[Part of a data file]
────

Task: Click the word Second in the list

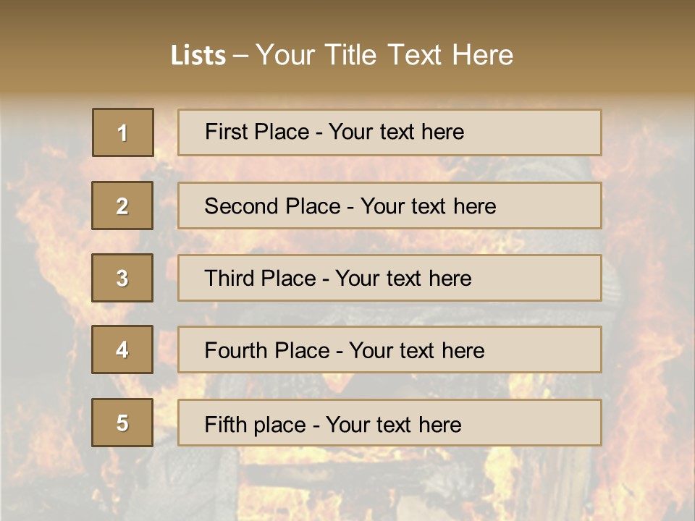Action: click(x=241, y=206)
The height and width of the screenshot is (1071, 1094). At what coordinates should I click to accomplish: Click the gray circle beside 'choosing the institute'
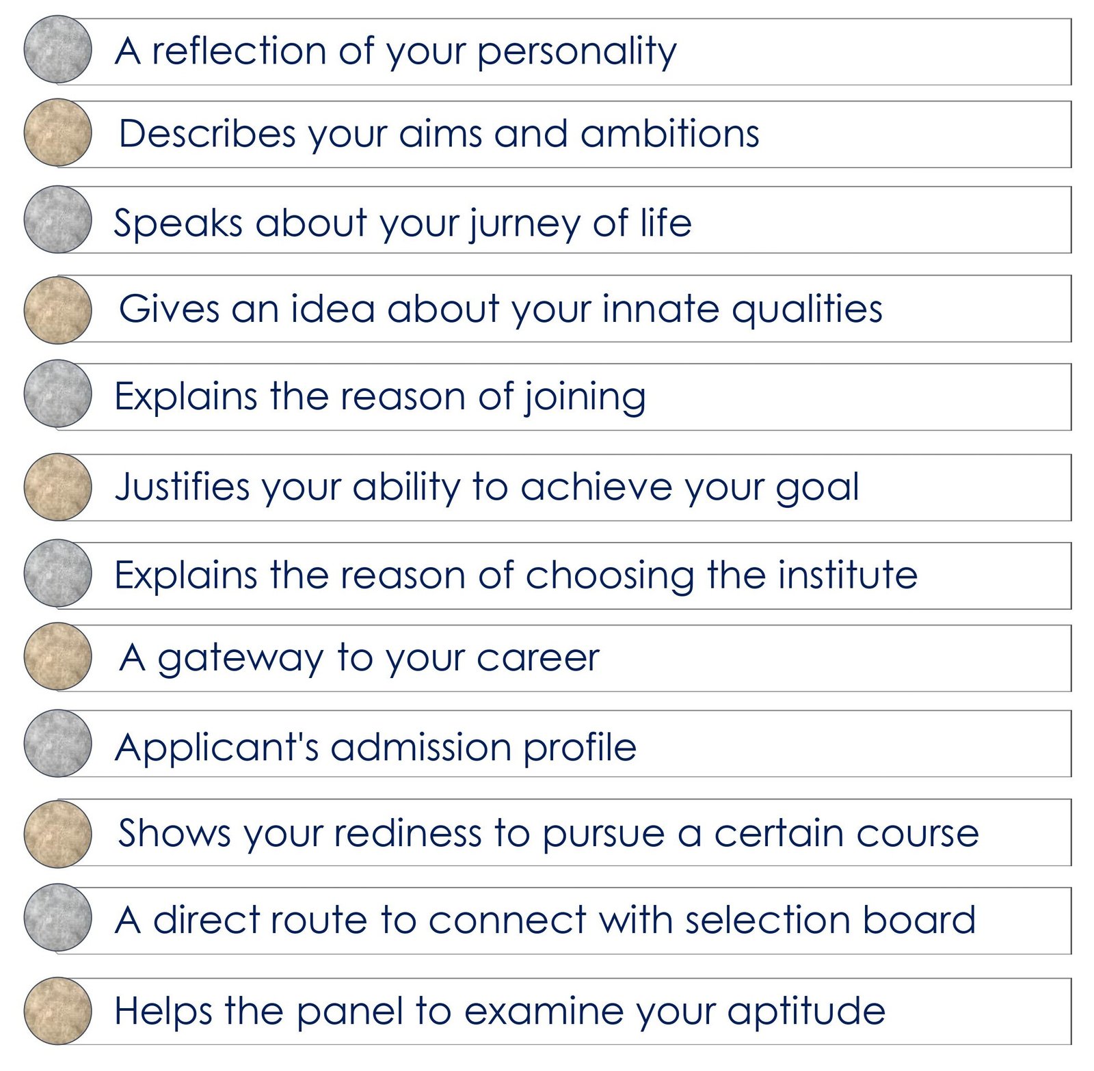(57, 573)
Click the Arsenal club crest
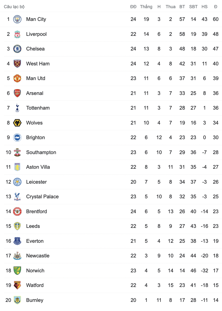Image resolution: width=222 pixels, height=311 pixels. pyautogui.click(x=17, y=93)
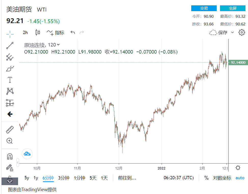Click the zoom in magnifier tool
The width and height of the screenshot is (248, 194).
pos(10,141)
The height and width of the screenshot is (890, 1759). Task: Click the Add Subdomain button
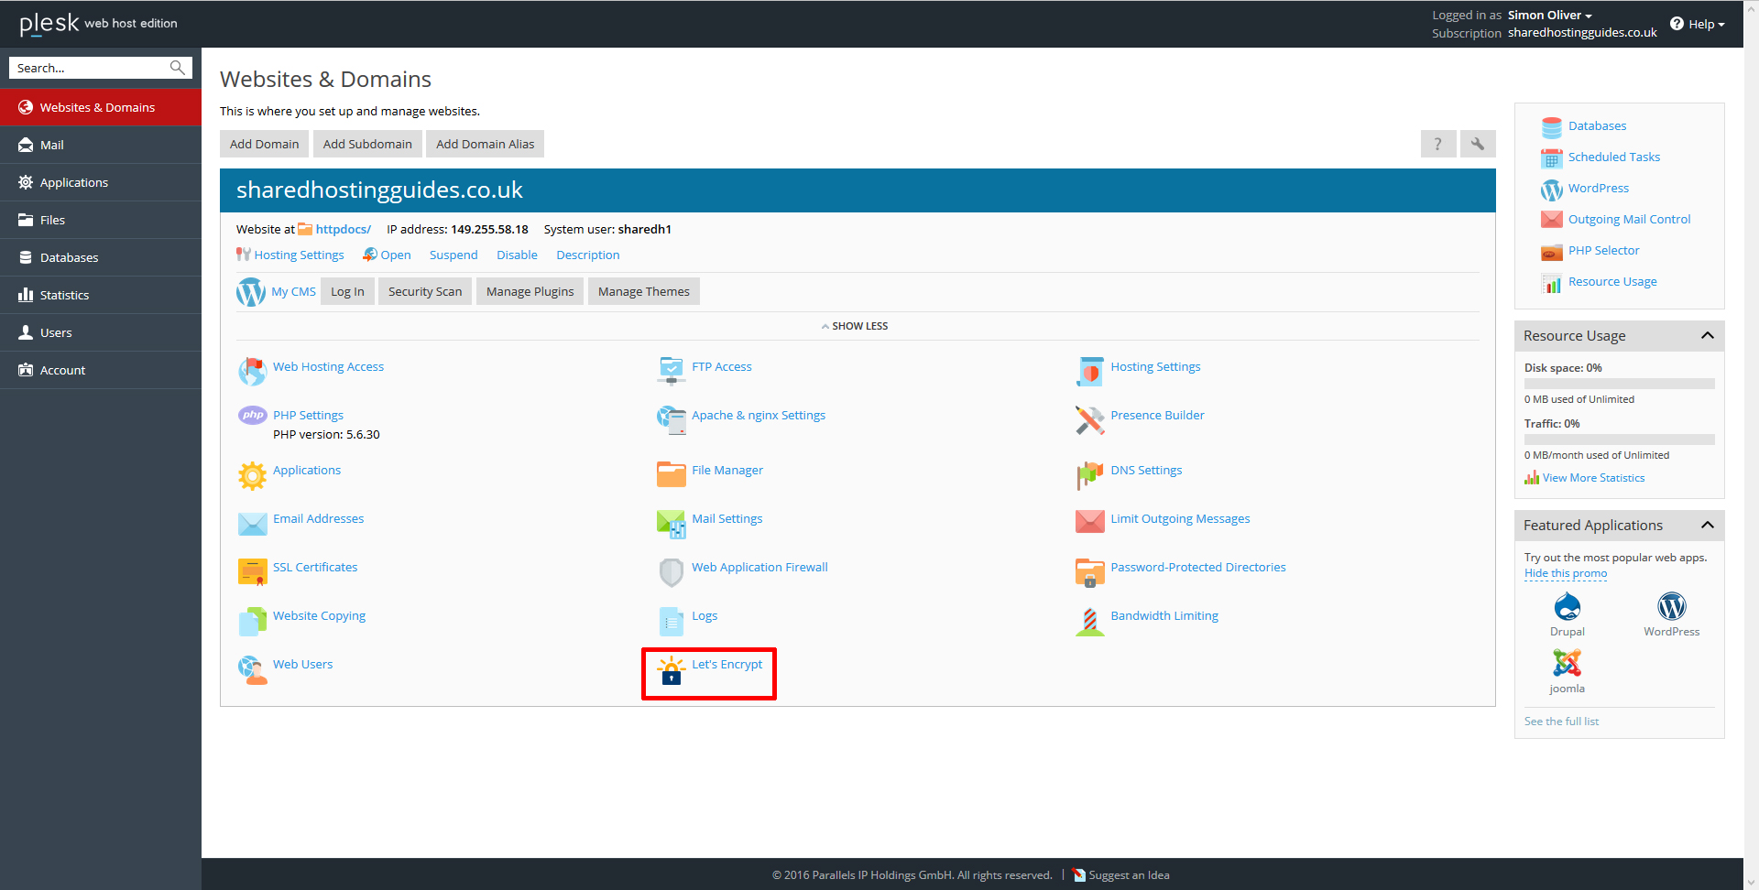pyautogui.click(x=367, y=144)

────

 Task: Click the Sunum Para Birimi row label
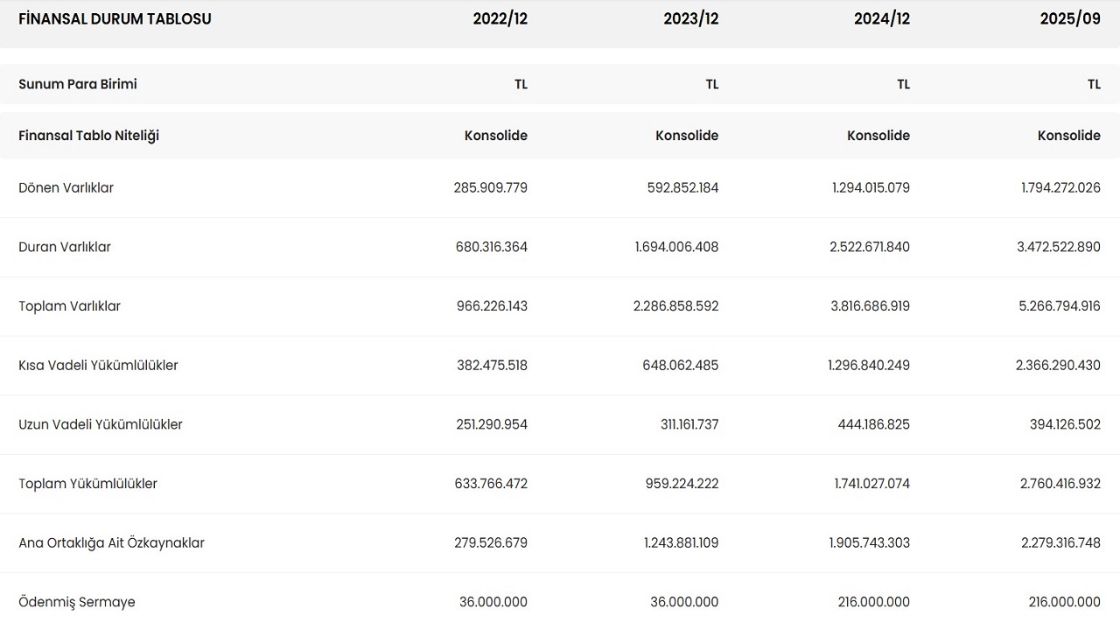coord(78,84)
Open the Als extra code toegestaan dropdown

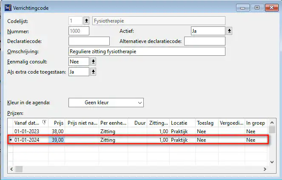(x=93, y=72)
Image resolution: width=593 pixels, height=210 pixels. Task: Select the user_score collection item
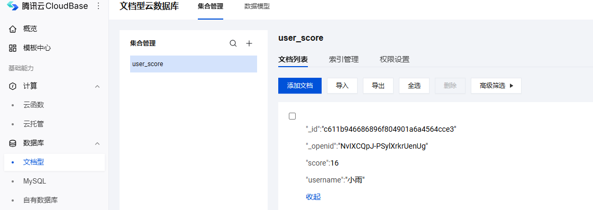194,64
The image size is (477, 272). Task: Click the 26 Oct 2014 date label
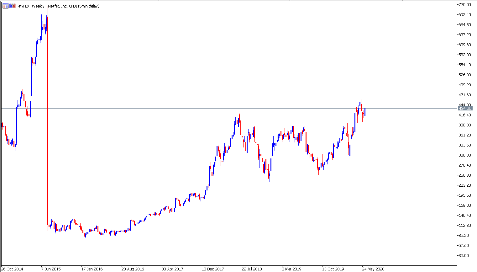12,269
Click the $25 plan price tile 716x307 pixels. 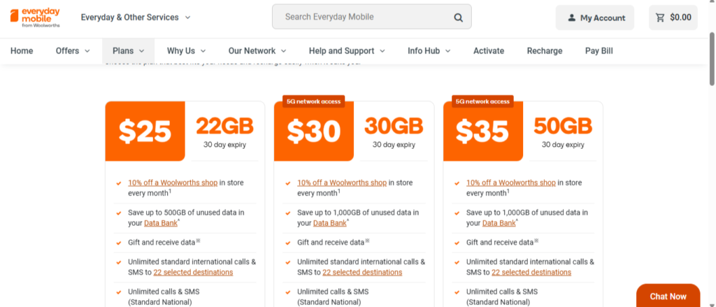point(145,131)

────

> [PROBLEM TO SOLVE]
Set out everything from the line containing "Click the Arsenal club crest" down to the line containing "pyautogui.click(x=367, y=144)" as a JSON list of strings, one string per line, omitting any blank lines. Leave the pictures out of the answer.

> [SOLUTION TO THIS EXERCISE]
[
  "Click the Arsenal club crest",
  "Image resolution: width=222 pixels, height=311 pixels. pyautogui.click(x=17, y=93)",
  "Click the zoom in magnifier tool",
  "The width and height of the screenshot is (248, 194).",
  "pos(10,141)",
  "The height and width of the screenshot is (890, 1759). Task: Click the Add Subdomain button",
  "pyautogui.click(x=367, y=144)"
]